Today, baseball is considered Japan’s national sport. It was brought to Japan by American teachers in 1872/73 and was played at elite schools after the opening of the country in the Meiji era. The adolescents who went to school there were descendants of former samurai and transferred their ideology to their baseball game. The practice of the sport was thus imbued with these ‘traditional’ values. Over time, the sports clubs of the elite schools evolved into today’s extracurricular school sports clubs (undō bukatsudō) and the values of the samurai remained a part of them. Undō bukatsudō is a concept of sports practice that does not exist in Austria per se because these sports clubs are not private clubs but are directly linked to a school. This means that training and competitions take place at the respective school in addition to regular PE lessons. However, the training is often not carried out by specially trained coaches but organized by dedicated teachers. These school sports clubs are not only about practicing sports but also about “learning for real life”. The bukatsudō coaches are therefore also “life coaches”, as they instill in the young athletes a sense of responsibility, decency, and other moral values that are important for adult life.

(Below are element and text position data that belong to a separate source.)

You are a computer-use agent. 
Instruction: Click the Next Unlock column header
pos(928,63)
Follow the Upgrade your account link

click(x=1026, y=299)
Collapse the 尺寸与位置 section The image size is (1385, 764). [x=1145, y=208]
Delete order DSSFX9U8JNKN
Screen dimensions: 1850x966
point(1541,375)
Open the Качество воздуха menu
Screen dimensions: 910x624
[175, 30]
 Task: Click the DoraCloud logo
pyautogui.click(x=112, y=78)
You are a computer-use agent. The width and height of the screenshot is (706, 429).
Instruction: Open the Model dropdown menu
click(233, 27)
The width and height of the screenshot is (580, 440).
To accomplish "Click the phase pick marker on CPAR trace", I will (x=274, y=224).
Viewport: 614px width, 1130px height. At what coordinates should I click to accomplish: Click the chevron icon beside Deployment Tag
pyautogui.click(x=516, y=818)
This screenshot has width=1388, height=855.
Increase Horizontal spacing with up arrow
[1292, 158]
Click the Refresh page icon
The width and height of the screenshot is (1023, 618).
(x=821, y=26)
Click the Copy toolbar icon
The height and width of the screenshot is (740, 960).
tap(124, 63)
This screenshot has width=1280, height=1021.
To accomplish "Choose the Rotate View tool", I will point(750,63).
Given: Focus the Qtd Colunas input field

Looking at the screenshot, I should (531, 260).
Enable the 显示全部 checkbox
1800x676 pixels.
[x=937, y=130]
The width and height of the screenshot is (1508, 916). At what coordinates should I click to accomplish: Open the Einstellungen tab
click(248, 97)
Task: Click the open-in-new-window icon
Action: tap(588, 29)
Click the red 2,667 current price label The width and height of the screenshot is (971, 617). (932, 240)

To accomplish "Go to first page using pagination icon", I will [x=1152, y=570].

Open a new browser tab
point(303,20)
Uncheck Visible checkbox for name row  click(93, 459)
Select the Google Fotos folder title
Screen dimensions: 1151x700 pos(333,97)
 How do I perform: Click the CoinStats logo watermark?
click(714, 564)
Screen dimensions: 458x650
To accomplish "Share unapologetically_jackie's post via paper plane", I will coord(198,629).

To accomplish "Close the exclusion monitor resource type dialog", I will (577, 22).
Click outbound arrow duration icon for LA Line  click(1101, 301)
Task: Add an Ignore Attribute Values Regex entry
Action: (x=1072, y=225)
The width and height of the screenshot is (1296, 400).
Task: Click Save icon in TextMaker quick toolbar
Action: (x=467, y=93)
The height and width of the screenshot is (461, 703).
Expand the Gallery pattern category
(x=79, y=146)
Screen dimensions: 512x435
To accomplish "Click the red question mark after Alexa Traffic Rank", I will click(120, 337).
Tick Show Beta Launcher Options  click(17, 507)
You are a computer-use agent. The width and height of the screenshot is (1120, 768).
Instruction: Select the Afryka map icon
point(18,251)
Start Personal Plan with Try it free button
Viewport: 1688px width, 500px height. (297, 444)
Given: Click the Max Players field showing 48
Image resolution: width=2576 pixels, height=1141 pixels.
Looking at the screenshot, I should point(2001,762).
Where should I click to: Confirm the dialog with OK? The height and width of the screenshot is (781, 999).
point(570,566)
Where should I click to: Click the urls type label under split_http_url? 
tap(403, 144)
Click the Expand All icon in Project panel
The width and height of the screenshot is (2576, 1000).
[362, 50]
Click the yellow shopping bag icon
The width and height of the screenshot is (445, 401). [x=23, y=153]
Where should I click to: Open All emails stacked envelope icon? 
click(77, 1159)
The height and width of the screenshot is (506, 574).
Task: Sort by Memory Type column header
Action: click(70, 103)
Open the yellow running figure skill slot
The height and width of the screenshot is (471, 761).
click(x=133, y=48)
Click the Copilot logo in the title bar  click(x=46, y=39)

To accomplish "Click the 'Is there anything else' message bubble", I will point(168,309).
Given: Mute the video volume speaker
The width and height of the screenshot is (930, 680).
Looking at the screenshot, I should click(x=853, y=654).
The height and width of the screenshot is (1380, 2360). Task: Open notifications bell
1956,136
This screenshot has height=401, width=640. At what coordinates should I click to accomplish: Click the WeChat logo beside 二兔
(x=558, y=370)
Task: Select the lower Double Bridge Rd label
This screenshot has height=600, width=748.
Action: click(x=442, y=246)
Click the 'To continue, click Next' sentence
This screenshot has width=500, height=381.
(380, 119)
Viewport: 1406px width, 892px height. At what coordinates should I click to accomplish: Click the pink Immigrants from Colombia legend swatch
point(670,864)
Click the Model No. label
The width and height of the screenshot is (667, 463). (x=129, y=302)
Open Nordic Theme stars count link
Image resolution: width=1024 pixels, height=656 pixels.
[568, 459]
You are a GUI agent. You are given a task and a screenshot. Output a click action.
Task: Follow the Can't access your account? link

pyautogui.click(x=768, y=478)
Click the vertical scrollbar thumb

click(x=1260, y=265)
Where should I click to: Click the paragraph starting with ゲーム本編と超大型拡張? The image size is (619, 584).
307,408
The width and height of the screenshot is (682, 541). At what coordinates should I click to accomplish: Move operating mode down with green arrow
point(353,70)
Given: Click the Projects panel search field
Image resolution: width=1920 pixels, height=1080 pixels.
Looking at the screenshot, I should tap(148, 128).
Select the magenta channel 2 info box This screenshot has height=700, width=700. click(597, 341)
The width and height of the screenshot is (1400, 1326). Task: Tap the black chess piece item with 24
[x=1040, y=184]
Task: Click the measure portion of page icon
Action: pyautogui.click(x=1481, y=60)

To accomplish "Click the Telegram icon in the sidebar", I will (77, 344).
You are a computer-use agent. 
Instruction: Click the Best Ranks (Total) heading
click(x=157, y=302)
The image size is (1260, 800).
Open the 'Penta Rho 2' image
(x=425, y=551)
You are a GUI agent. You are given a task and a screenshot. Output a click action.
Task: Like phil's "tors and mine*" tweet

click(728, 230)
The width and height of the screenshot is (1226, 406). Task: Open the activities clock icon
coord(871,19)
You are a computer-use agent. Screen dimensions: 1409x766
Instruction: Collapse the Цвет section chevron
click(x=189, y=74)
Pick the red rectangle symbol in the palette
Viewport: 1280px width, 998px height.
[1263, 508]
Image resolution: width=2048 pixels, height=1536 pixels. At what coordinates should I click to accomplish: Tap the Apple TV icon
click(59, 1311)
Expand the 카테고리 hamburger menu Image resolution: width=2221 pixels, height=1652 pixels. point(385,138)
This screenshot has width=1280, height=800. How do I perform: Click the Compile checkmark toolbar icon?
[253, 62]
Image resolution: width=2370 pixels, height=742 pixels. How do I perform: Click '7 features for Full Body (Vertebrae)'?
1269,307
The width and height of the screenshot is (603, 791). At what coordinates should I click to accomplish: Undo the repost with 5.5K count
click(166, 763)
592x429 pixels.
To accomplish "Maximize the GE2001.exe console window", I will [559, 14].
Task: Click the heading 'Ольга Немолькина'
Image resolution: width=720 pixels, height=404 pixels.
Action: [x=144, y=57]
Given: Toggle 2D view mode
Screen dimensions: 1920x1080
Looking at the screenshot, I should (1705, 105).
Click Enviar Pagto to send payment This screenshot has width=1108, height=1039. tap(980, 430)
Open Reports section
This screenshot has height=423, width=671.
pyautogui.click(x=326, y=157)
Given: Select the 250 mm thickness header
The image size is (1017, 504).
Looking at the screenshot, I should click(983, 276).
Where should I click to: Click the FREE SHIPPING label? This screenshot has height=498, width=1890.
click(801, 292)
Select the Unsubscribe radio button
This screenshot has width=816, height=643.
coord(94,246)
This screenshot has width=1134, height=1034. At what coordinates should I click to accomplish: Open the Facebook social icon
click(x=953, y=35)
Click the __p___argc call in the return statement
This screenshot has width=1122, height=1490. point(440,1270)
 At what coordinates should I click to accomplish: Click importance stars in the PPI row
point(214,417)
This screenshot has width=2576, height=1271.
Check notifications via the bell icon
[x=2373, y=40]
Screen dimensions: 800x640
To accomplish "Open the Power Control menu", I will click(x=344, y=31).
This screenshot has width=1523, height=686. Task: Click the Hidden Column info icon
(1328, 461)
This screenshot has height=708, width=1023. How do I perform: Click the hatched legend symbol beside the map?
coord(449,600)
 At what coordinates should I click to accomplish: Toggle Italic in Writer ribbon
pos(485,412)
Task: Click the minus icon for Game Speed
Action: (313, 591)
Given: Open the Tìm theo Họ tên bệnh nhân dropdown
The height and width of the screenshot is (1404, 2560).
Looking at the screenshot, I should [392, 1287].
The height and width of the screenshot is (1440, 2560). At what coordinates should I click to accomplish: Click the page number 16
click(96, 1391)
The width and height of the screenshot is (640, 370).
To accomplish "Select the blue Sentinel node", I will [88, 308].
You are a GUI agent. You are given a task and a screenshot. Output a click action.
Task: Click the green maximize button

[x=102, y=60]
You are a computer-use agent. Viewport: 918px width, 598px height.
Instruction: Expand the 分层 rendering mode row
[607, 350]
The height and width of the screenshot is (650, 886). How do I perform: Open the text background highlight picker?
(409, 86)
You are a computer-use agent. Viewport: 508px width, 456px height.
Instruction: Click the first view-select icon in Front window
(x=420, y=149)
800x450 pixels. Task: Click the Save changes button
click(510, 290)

The coaches portrayed in sports anime also convey certain social values through their character traits and behavior. However, these are not only directed at the athletes in the fictional anime world but also at young viewers. If you take a closer look at the portrayal of the characters and their behavior, and also take into account the underlying cultural aspects, an anime reveals a lot about Japanese culture, society and its changes.
It is interesting that baseball is the most frequently depicted sport in sports anime; the anime Ace of the Diamond is one of them. In my bachelor’s thesis, I took a closer look at the ten coaches who appear in it and found out how closely bushido, baseball, and school sports are connected and what this says about Japanese norms and values, and how they are changing.